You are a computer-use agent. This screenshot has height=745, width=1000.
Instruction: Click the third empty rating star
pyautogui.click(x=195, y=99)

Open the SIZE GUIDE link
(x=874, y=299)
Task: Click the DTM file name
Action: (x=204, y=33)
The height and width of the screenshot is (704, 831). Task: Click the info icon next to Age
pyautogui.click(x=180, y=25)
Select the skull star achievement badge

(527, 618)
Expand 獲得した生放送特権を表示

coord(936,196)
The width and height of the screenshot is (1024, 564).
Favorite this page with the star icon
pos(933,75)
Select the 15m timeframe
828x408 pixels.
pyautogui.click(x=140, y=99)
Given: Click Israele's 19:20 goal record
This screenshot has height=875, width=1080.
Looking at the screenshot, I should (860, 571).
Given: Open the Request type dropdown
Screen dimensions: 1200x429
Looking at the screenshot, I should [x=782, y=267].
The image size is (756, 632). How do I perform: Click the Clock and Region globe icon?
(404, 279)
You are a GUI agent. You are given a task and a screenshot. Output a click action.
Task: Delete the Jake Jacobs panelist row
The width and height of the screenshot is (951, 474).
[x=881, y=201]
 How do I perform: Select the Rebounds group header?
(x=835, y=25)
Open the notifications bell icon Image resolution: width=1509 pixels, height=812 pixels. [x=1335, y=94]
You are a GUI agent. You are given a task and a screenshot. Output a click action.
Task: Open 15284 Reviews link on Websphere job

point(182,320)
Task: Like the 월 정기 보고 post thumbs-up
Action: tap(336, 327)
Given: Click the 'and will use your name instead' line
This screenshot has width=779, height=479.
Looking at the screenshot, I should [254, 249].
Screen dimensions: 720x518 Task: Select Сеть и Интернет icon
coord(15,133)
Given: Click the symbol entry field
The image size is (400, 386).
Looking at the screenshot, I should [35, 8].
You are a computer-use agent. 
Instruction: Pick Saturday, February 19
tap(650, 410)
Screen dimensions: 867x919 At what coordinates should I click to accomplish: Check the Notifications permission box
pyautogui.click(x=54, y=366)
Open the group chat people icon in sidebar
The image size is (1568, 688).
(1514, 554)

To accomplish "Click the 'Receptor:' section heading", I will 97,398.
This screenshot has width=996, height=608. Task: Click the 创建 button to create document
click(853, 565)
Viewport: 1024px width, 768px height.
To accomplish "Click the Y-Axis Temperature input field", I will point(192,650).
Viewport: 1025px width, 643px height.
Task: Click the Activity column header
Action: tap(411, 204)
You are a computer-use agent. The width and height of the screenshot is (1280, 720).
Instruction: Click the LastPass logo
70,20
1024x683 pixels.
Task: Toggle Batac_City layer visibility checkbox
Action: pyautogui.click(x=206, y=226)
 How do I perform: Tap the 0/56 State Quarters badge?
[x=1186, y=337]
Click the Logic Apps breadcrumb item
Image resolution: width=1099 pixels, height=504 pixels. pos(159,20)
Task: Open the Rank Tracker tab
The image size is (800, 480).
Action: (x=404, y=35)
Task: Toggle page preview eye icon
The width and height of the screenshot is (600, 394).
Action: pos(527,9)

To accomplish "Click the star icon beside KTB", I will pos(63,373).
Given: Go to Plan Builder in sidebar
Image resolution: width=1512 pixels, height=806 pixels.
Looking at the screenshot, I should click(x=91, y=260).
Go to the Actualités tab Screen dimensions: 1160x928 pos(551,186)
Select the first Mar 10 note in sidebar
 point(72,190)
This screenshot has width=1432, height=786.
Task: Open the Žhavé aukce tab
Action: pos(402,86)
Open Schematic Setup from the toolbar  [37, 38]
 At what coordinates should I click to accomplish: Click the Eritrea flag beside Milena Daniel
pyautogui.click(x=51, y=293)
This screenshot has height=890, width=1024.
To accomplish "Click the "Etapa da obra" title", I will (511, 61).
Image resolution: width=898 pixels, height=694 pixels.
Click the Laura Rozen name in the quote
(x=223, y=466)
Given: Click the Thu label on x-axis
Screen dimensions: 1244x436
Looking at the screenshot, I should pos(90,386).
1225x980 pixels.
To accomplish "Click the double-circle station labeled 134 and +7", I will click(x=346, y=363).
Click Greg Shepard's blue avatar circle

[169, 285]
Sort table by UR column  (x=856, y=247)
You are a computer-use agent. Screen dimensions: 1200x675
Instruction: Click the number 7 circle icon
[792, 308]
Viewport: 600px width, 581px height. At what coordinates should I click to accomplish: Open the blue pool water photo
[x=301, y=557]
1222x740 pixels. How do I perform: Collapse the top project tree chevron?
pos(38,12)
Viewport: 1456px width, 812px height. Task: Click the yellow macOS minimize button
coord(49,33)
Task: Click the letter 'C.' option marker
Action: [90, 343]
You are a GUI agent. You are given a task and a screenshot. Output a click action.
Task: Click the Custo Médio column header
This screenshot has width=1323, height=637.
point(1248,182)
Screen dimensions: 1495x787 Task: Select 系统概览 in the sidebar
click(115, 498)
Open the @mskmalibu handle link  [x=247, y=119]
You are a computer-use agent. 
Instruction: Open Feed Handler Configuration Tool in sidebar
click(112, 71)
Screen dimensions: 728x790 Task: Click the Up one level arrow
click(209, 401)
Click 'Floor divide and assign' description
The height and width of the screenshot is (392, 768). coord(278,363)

◆ TASK TO COMPLETE ◆
Once you have read the records above, please copy them out exactly.

◆ SOLUTION TO THE EXERCISE ◆
You are a computer-use agent. This screenshot has height=745, width=1000.
Instruction: Click the third empty rating star
pyautogui.click(x=195, y=99)

Open the SIZE GUIDE link
(x=874, y=299)
Task: Click the DTM file name
Action: (x=204, y=33)
The height and width of the screenshot is (704, 831). Task: Click the info icon next to Age
pyautogui.click(x=180, y=25)
Select the skull star achievement badge

(527, 618)
Expand 獲得した生放送特権を表示

coord(936,196)
The width and height of the screenshot is (1024, 564).
Favorite this page with the star icon
pos(933,75)
Select the 15m timeframe
828x408 pixels.
pyautogui.click(x=140, y=99)
Given: Click Israele's 19:20 goal record
This screenshot has height=875, width=1080.
Looking at the screenshot, I should (860, 571).
Given: Open the Request type dropdown
Screen dimensions: 1200x429
Looking at the screenshot, I should [x=782, y=267].
The image size is (756, 632). How do I perform: Click the Clock and Region globe icon?
(404, 279)
You are a GUI agent. You are given a task and a screenshot. Output a click action.
Task: Delete the Jake Jacobs panelist row
The width and height of the screenshot is (951, 474).
[x=881, y=201]
 How do I perform: Select the Rebounds group header?
(x=835, y=25)
Open the notifications bell icon Image resolution: width=1509 pixels, height=812 pixels. [x=1335, y=94]
You are a GUI agent. You are given a task and a screenshot. Output a click action.
Task: Open 15284 Reviews link on Websphere job

point(182,320)
Task: Like the 월 정기 보고 post thumbs-up
Action: tap(336, 327)
Given: Click the 'and will use your name instead' line
This screenshot has width=779, height=479.
Looking at the screenshot, I should [254, 249].
Screen dimensions: 720x518 Task: Select Сеть и Интернет icon
coord(15,133)
Given: Click the symbol entry field
The image size is (400, 386).
Looking at the screenshot, I should [35, 8].
You are a computer-use agent. 
Instruction: Pick Saturday, February 19
tap(650, 410)
Screen dimensions: 867x919 At what coordinates should I click to accomplish: Check the Notifications permission box
pyautogui.click(x=54, y=366)
Open the group chat people icon in sidebar
The image size is (1568, 688).
(1514, 554)

To accomplish "Click the 'Receptor:' section heading", I will 97,398.
This screenshot has width=996, height=608. Task: Click the 创建 button to create document
click(853, 565)
Viewport: 1024px width, 768px height.
To accomplish "Click the Y-Axis Temperature input field", I will point(192,650).
Viewport: 1025px width, 643px height.
Task: Click the Activity column header
Action: tap(411, 204)
You are a computer-use agent. The width and height of the screenshot is (1280, 720).
Instruction: Click the LastPass logo
70,20
1024x683 pixels.
Task: Toggle Batac_City layer visibility checkbox
Action: pyautogui.click(x=206, y=226)
 How do I perform: Tap the 0/56 State Quarters badge?
[x=1186, y=337]
Click the Logic Apps breadcrumb item
Image resolution: width=1099 pixels, height=504 pixels. pos(159,20)
Task: Open the Rank Tracker tab
The image size is (800, 480).
Action: (x=404, y=35)
Task: Toggle page preview eye icon
The width and height of the screenshot is (600, 394).
Action: pos(527,9)

To accomplish "Click the star icon beside KTB", I will pos(63,373).
Given: Go to Plan Builder in sidebar
Image resolution: width=1512 pixels, height=806 pixels.
Looking at the screenshot, I should click(x=91, y=260).
Go to the Actualités tab Screen dimensions: 1160x928 pos(551,186)
Select the first Mar 10 note in sidebar
 point(72,190)
This screenshot has width=1432, height=786.
Task: Open the Žhavé aukce tab
Action: pos(402,86)
Open Schematic Setup from the toolbar  [37, 38]
 At what coordinates should I click to accomplish: Click the Eritrea flag beside Milena Daniel
pyautogui.click(x=51, y=293)
This screenshot has height=890, width=1024.
To accomplish "Click the "Etapa da obra" title", I will (511, 61).
Image resolution: width=898 pixels, height=694 pixels.
Click the Laura Rozen name in the quote
(x=223, y=466)
Given: Click the Thu label on x-axis
Screen dimensions: 1244x436
Looking at the screenshot, I should pos(90,386).
1225x980 pixels.
To accomplish "Click the double-circle station labeled 134 and +7", I will click(x=346, y=363).
Click Greg Shepard's blue avatar circle

[169, 285]
Sort table by UR column  (x=856, y=247)
You are a computer-use agent. Screen dimensions: 1200x675
Instruction: Click the number 7 circle icon
[792, 308]
Viewport: 600px width, 581px height. At what coordinates should I click to accomplish: Open the blue pool water photo
[x=301, y=557]
1222x740 pixels. How do I perform: Collapse the top project tree chevron?
pos(38,12)
Viewport: 1456px width, 812px height. Task: Click the yellow macOS minimize button
coord(49,33)
Task: Click the letter 'C.' option marker
Action: [90, 343]
You are a GUI agent. You are given a task and a screenshot. Output a click action.
Task: Click the Custo Médio column header
This screenshot has width=1323, height=637.
point(1248,182)
Screen dimensions: 1495x787 Task: Select 系统概览 in the sidebar
click(115, 498)
Open the @mskmalibu handle link  [x=247, y=119]
You are a computer-use agent. 
Instruction: Open Feed Handler Configuration Tool in sidebar
click(112, 71)
Screen dimensions: 728x790 Task: Click the Up one level arrow
click(209, 401)
Click 'Floor divide and assign' description
The height and width of the screenshot is (392, 768). coord(278,363)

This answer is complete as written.